My Finnish was zero as was the driver’s English. So I drew a picture of a tractor and started the sing the well-known harvest hymn, which I knew had started life as the German “Wir pflügen und wir streuen”

(i.e. it was foreign).

Actually, it didn’t work - but whenever I sing that hymn, as we will in about 90 minutes time, it all comes back. So many hymns and Christian worship songs carry all kinds of strange memories for each of us. We may well associate them with people, places or even emotions.

Harvest festival itself, which in today’s format has a relatively recent history from a Victorian Morwenstow in Cornwall, will carry some rich memories. I look forward to our school’s harvest festival in church this morning, when two of our granddaughters will be offering their carefully presented harvest parcels, an important childhood moment.

Some years ago the Ministry Team discussed at some length whether we should discourage children from bringing fresh fruit and produce. Tins and dry produce would be so much more sensible. But to do would take away an important component of harvest thanksgiving.

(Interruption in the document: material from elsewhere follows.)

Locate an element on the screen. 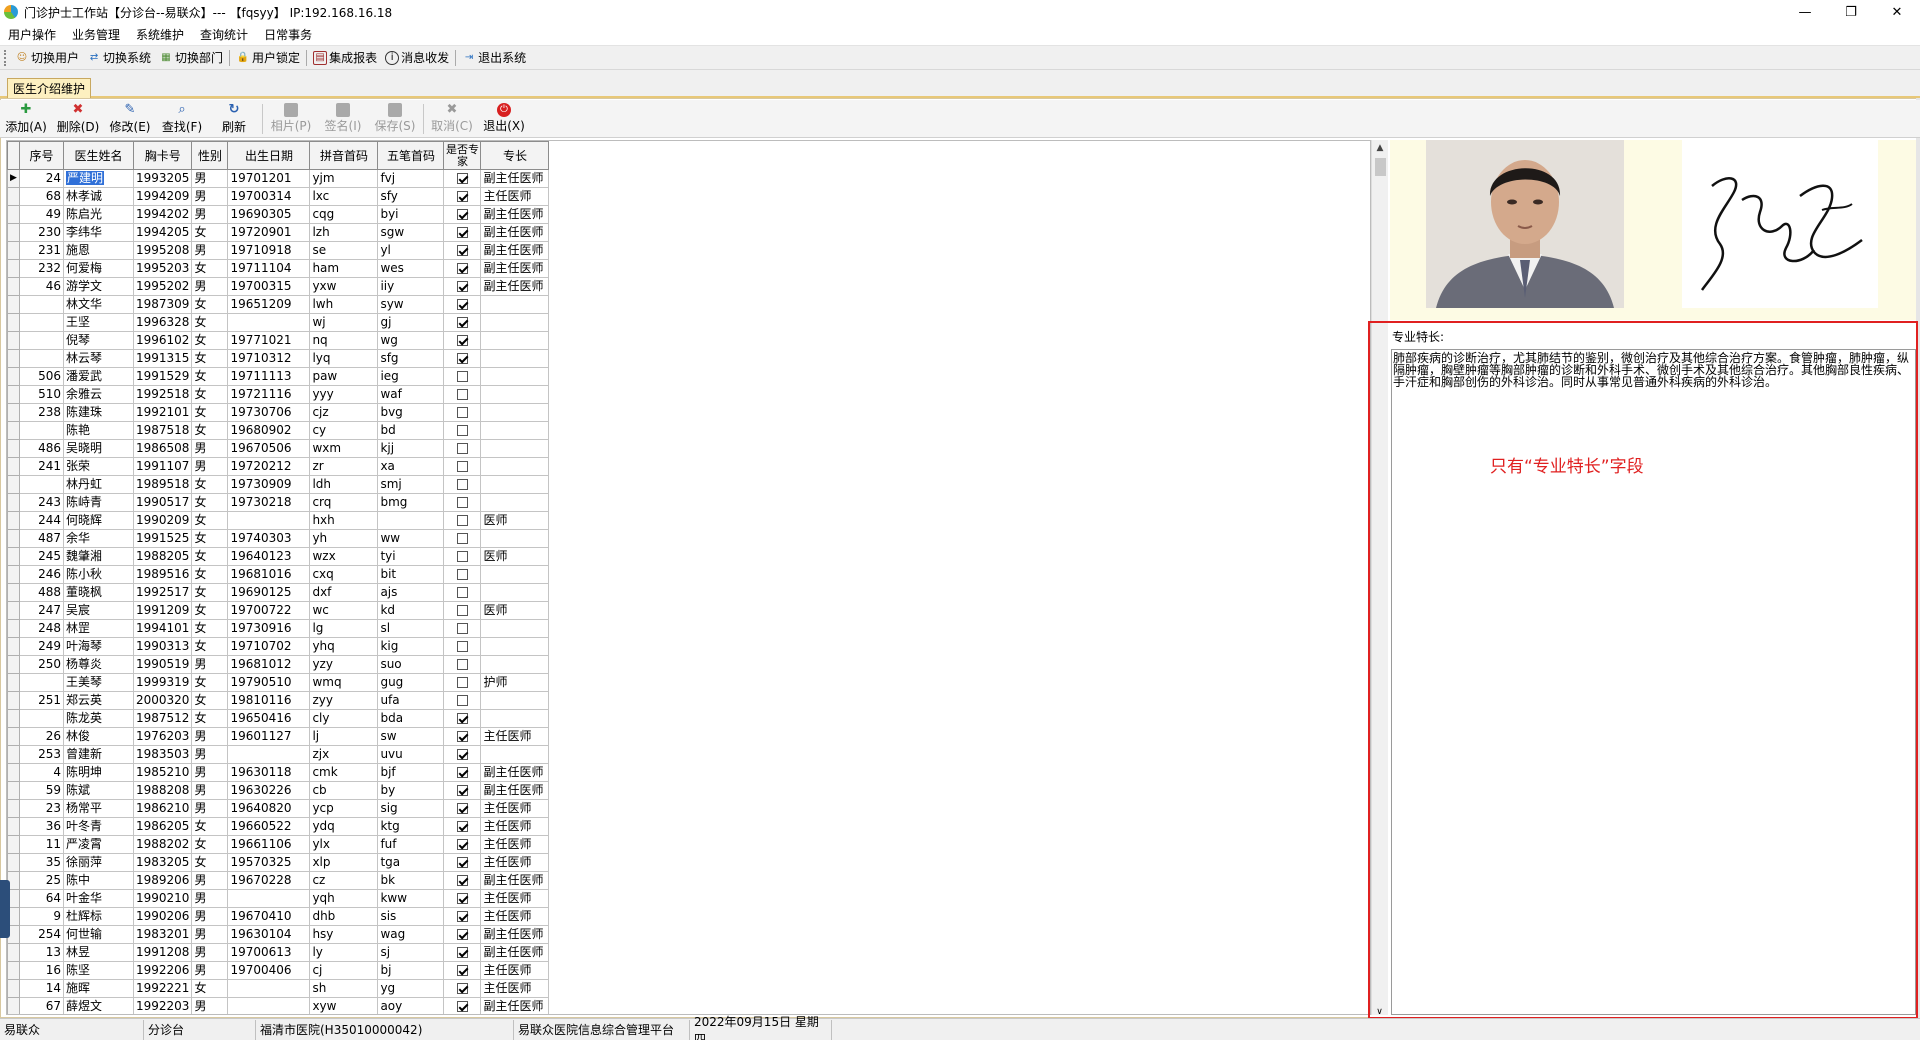 The height and width of the screenshot is (1040, 1920). cell-wubi-code: sis is located at coordinates (411, 916).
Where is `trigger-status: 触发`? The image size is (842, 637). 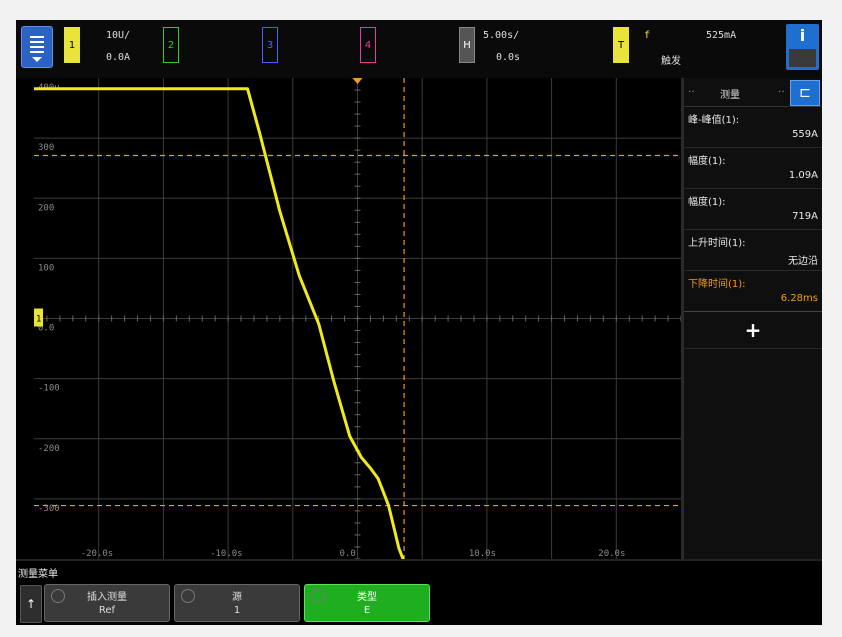
trigger-status: 触发 is located at coordinates (671, 62).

Okay, some fresh fruit (bananas especially) may need to be taken to the compost rather than to some home-bound pensioner but to make a fruit basket to offer at church does have a powerful resonance. By our actions we declare our total dependence on God, the Lord of the harvest, season by season. Fresh fruit and vegetables are self-evidently not manufactured.

And more, they speak of a whole process, harvest takes time. As Søren Kierkegaard (another foreigner) pointed out “patience is necessary, and one cannot reap immediately where one has sown.”

Jesus often spoke about harvest and reaping, in parable and in his exhortations. Only God can give growth but he calls us to participate in his harvest as co-workers, colleagues. “I tell you, open your eyes and look at the fields! They are ripe for harvest.” (John 4:35).

And that’s the wonder of harvest. It is at the very heart of what it means to be a human being. So here in Genesis 2, we read that “The Lord God took the man and put him in the garden of Eden to till it and keep it.” (verse 15). Right at the outset we are called work the land and harvest its abundance, our deepest fulfilment.

And it is no coincidence that the gift of the Holy Spirit was poured onto the church, to each believer, at Harvest Festival. (Pentecost is the old Greek and Latin name for the Jewish harvest festival, Shevuot).

God’s purpose? “That we may be filled with the fruit of righteousness that comes through Jesus Christ – to the glory and praise of God.” (Philippians 1:11), something only God can do.

So let’s celebrate harvest!

“All good gifts around us are sent from heaven above,

Then thank the Lord, O thank the Lord for all His love.”